第一章 帰ってきた耕平

     一


 次の週の日曜日、山本徹は自分の目の前から消えてしまった、耕平のことが気にかかり、何か手がかりになるようなものないかと、ひとりで公園に来てあちこち散策していた。あの日以来、会社に行ってもろくすっぽ仕事が手につかず、悶々とした毎日を送っていたのだった。

 先週、耕平と出逢ったベンチからブランコの横を通って、耕平が消えた公園の裏口あたりを、幾度となく行き来してみたが、手がかりらしいものは何ひとつとして、見つけることはできなかった。山本はブランコのところまで戻ってくると、ふと立ち止まり懐かしそうに近づき、子供の頃に耕平たちと遊んでいたことを思い出していた。
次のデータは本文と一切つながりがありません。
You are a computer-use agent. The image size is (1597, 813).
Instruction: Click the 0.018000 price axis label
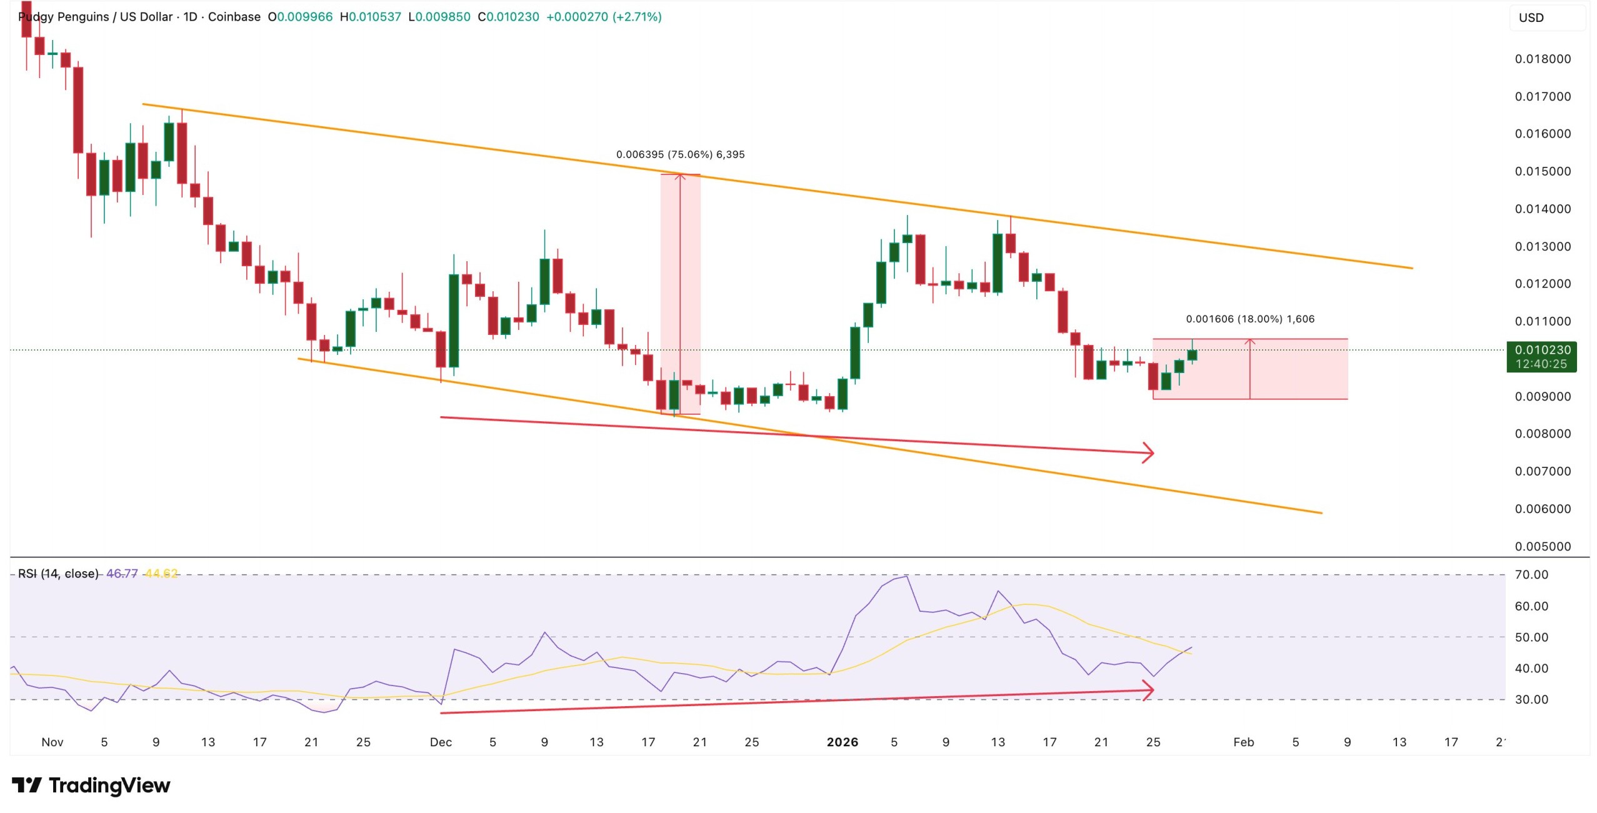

 山本はブランコに腰を下ろした。前後に二・三回反動をつけてやるとブランコはゆっくりと動き出した。半円を描いて揺られているうちに、中学生の頃好きだった中原中也の『サーカス』という詩の中に出てくるブランコのことを思い出した。

 その中の、「ゆあーん ゆよーん ゆやゆよーん」と、揺れているブランコの擬音がことのほか気に入っていた。
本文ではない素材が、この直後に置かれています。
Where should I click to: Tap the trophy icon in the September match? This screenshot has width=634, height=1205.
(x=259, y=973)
 山本はブランコに揺られながら、必死になって耕平のことを考えていた。

 この二十一世紀の科学万能の時代に、まるで神隠しみたいに人間ひとりが消えていなくなるなんて絶対あり得ない。それにオレの見間違えなんかじゃないし、あいつ本当にどこに行っちまったんだろう。と、考えれば考えるほど山本徹の迷宮は深まるばかりだった。いくら考えても答えは見つからず残ったものはいえば、どうしようもない虚しさと二度と浮かび上がることが出来ないほどの倦怠感だけだった。

 帰ろうとしてブランコから降りて歩き出そうとした時だった。

「おい、山本。お前、まだいたのか?」

 急に声をかけられたので、ギクリとして振り向いた。

「こ、耕平! お、お前…」

 一体いままでどこに行ってたんだ。と、言おうとしたが、驚きのあまり声が出なかった。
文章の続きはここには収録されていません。